━━━━━ Excerpted records ━━━━━

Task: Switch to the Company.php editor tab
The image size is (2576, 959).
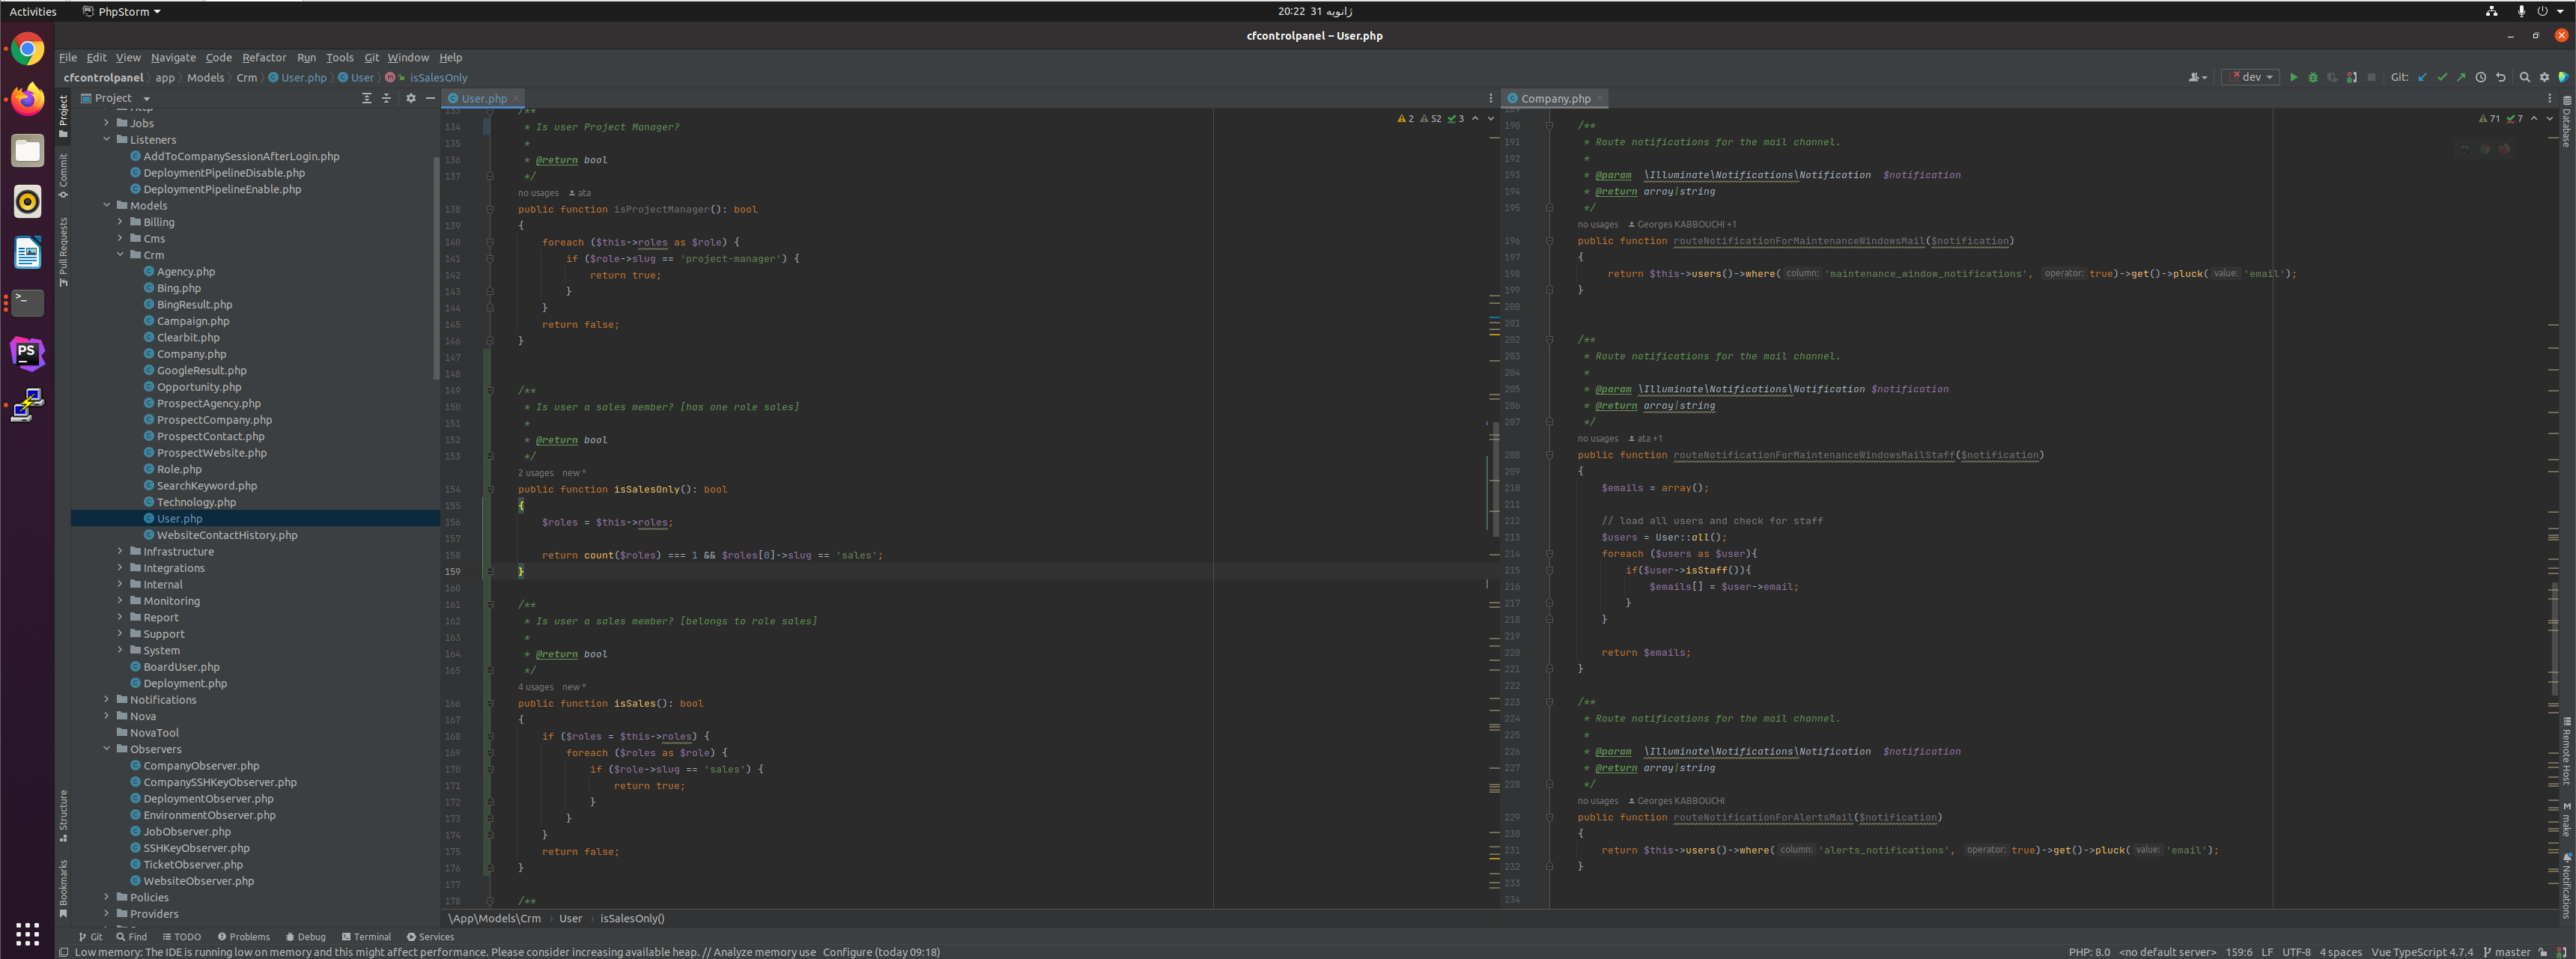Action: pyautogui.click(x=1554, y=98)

━━━━━
━━━━━ Excerpted records ━━━━━

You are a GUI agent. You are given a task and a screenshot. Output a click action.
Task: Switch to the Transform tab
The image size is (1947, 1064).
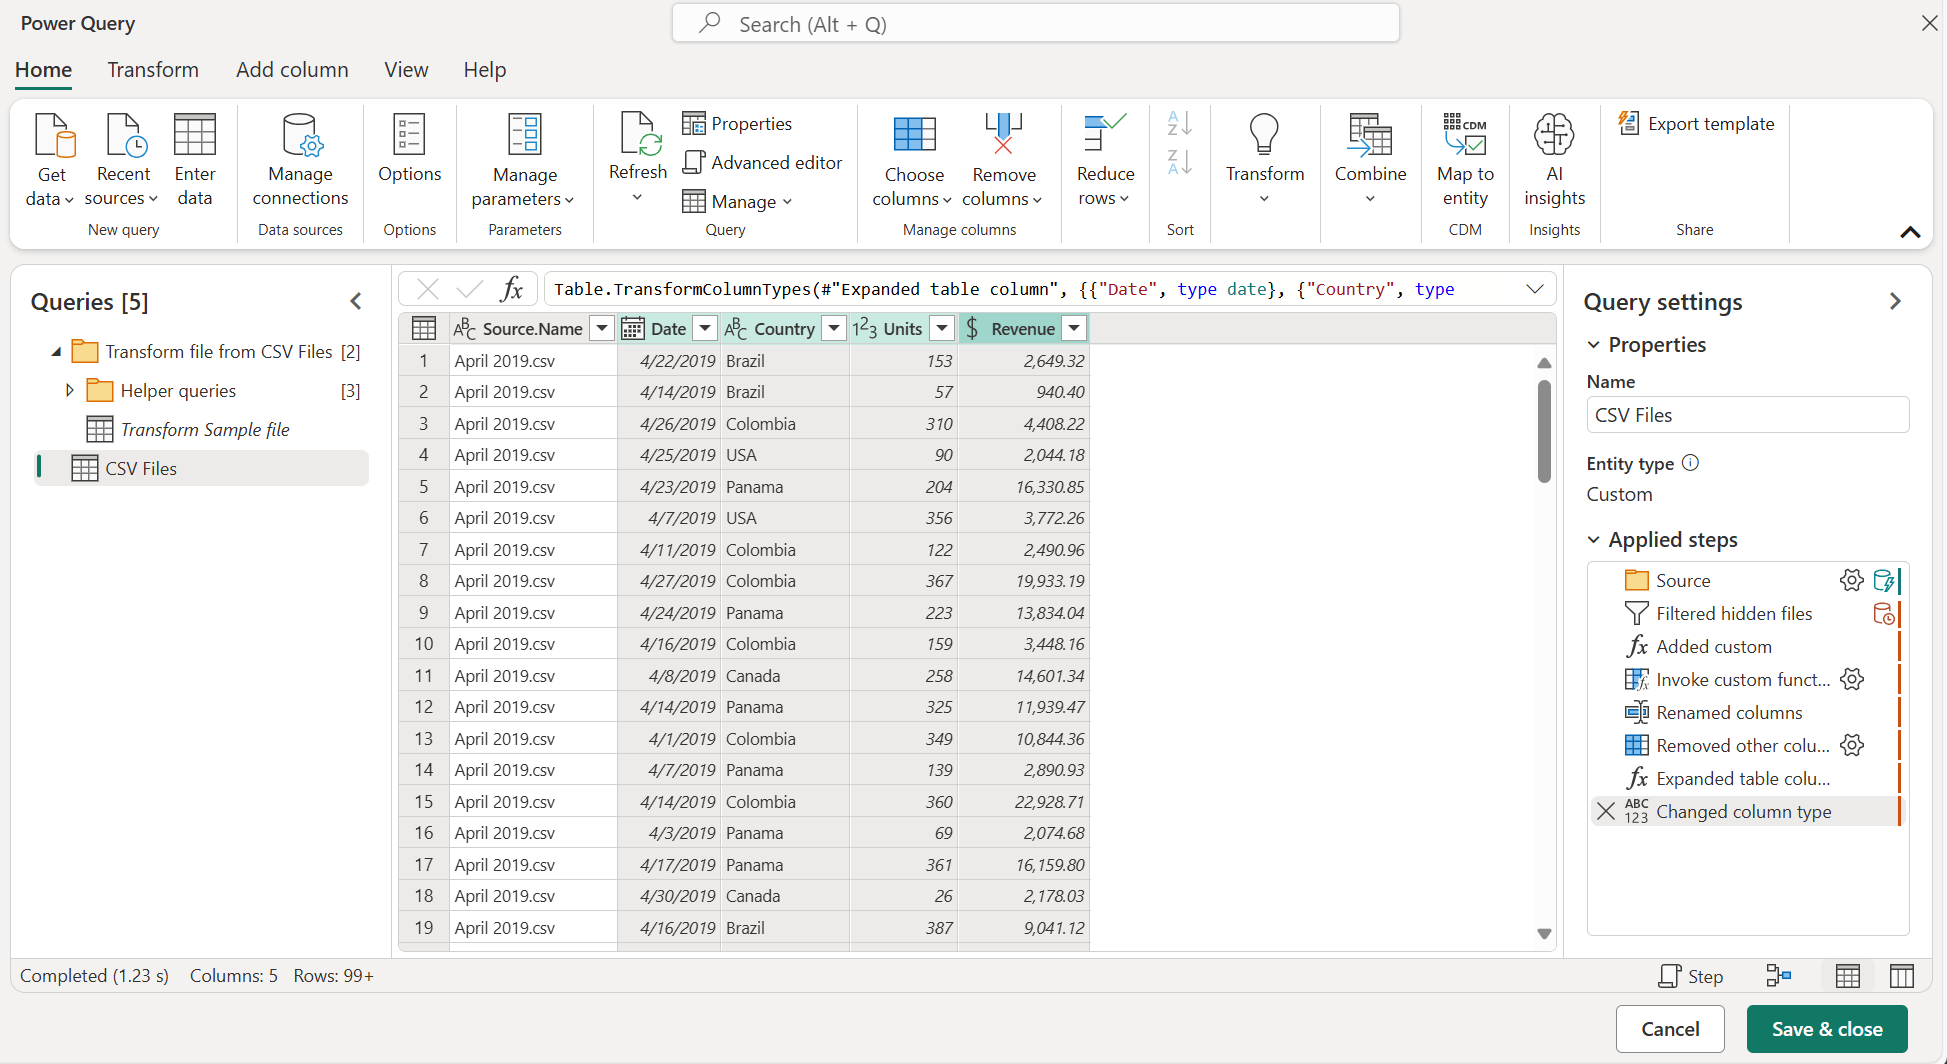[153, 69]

━━━━━

Brief: Look through the lines above for "Switch". Say how many have it, and give no other words.

Finished exercise: 2